Friday, May 27, 2011

Shemales of the Wild

Leopard Lacewing butterfly
I came across these amazing pictures on LiveScience.com.  We all are familiar with hermaphrodites which are organisms that have reproductive organs normally associated with both male and female sexes.  These on the other hand are gynandromorphs, a whole horse (or in this case butterfly) of a different color.

You will notice that the wings are distinctly different.  According to Wikipedia, "A gynandromorph is an organism that contains both male and female characteristics."   The right half of the leopard lacewing butterfly pictured here is male while the left half is the typical paler color of the female.

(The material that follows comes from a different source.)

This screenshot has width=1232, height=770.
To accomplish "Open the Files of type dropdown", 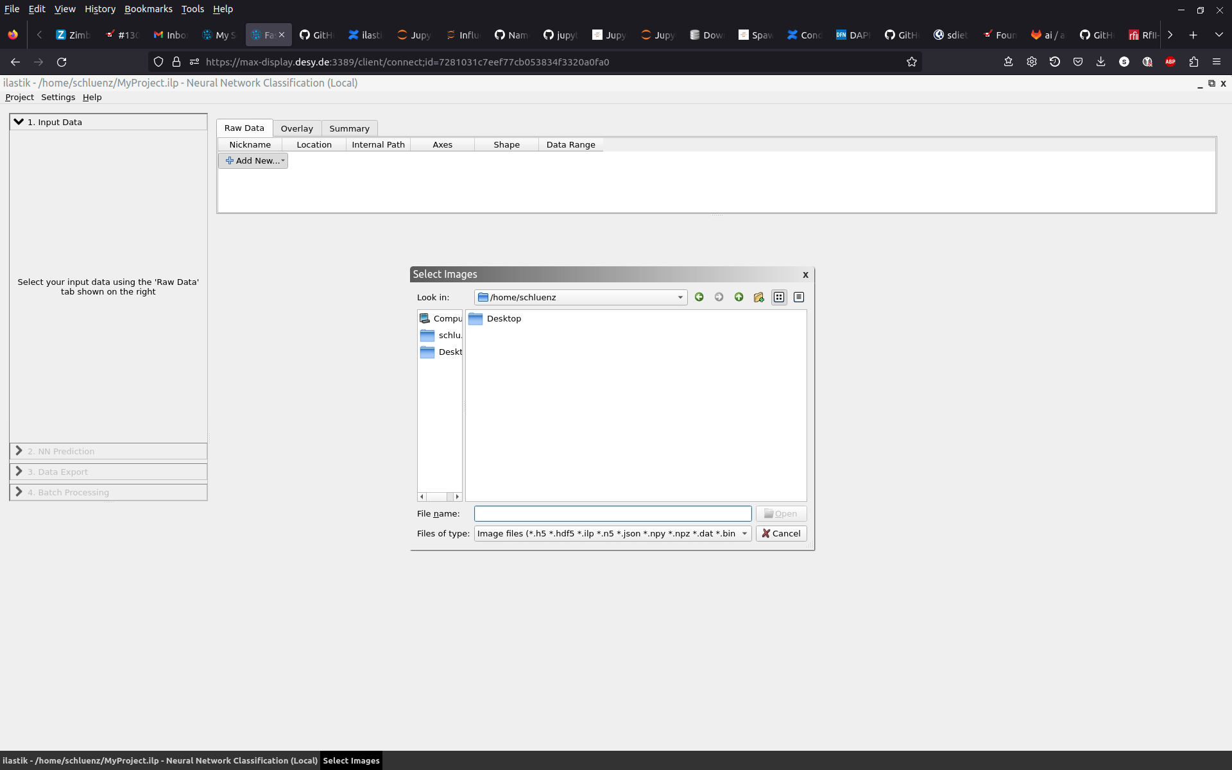I will coord(744,534).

According to the LiveScience posting, "This butterfly emerged from its chrysalis at Iowa State University's Reiman Gardens in 2008.  In almost nine years, Reiman Gardens has received about 163,116 pupae to populate its butterfly wing.  This leopard lacewing is the only gynandromorph butterfly to ever emerge."

Rose-breasted Grosbeak
Gynandromorphs occur when the organism is at the 8 to 64 cell stage.  If it occurs later, the animal is a mosaic with less distinctive changes mixed rather than divided in half  Gynandromorphs occur occasionally in crustaceans and birds as well, as seen in this confused looking Rose-breasted Grosbeak on the right.

There are 13 pictures including a cardinal and a carpenter bee which you can see on the LiveScience posting.